The types of nonprofit advisory boards
There are a few reasons an advisory board might be brought to life. A few of them have been listed earlier in the article, but here are some of the main types of nonprofit advisory boards that support those reasons.
- Administrative. Boards of the nonprofit might be so caught up in the current events that they might not have an objective view to keep up with the current tasks. This is where an administrative advisory board can help. They fit the advisory group definition, as they help in managing the paperwork, overseeing audits, and even supporting the recruitment process.
- Fundraising. While managing loads of other events occurring simultaneously, the board might not have the resources to follow each fundraising event. The non profit coordinating committee of this type will take care of everything that the board does not have the time to do, including smaller fundraising events, as well as big charity campaigns.
- Mission support. When it comes to organizing campaigns and supporting other programs of the organization, the mission support advisory group might be the one that will cater to the board’s needs. It is a board that keeps track of all the ongoing programs and assists in creating new ones.
- Young professionals. Trying to build a career in the nonprofit sector might be difficult, and creating an advisory board consisting of young and willing professionals that want to be part of those boards that make a difference is also a viable option. This not only gives the up-and-coming professionals the practice they need, but they also can have professional letterhead with the board of directors permission.
- Symbolical. Those members do not directly fit into the advisory council definition. They do not make any decisions, and their impact on the organization is only ornamental. An example of such members could be engineers that specialize in creating new ways to supply water to African villages. They might approve the actions of a water-related nonprofit. The symbolic members use their names to strengthen such activities of the nonprofit.
Nonprofit organizations have a lot on their plate as their main objective is not to make money but to make an impact. Advisory board positions might be filled with people who want to start making a difference in the world and learn how a board of a nonprofit works. Their advisory role isn’t something that an overburdened nonprofit can do without, hence the creation and upkeep of advisory boards is so important. A non profit advisor is bound by the requirements of an advisory boards charter.

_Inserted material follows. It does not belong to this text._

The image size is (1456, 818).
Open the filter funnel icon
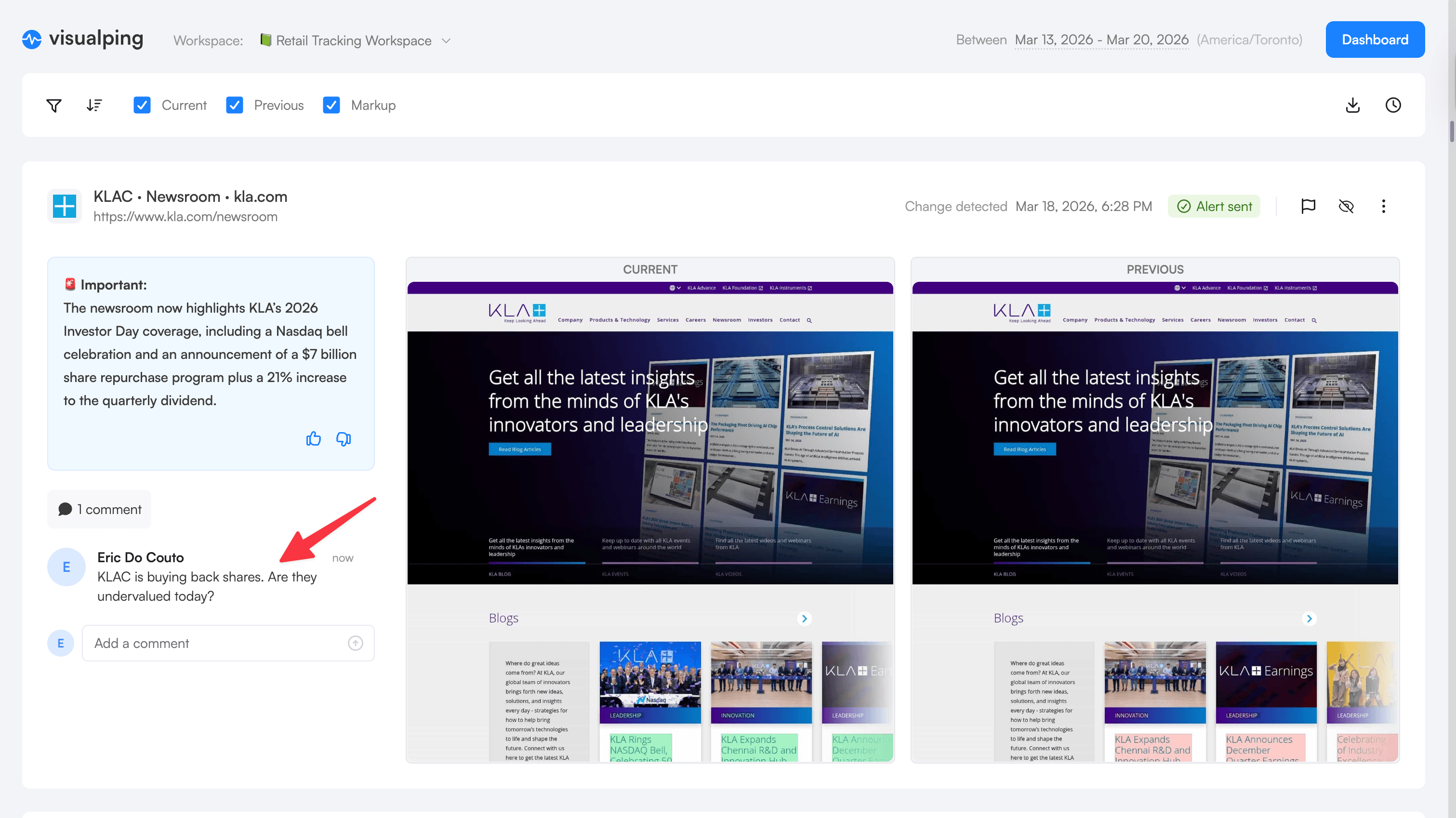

Can a nonprofit have an advisory board?
Yes, they can. If a nonprofit board is struggling with too many tasks, it is natural to create an advisory board to help them with those tasks.
What does a nonprofit advisory board do?
They support the board in many activities ranging from administrative tasks to event organization.
What is a nonprofit advisory council?
It is just another name for a nonprofit advisory board. A group of individuals that want to help the nonprofit board achieve its goals.
When should a nonprofit advisory board be set up?
As soon as the board has too many tasks to deal with on their own. The advisory board will be able to take on some of the less important tasks and let the board focus on their main mission.
How often should an advisory board meet?
There are no strict rules when it comes to advisory board meetings. They should meet as often as the tasks ahead of them require. This means that they will probably meet less frequently than the organization’s board.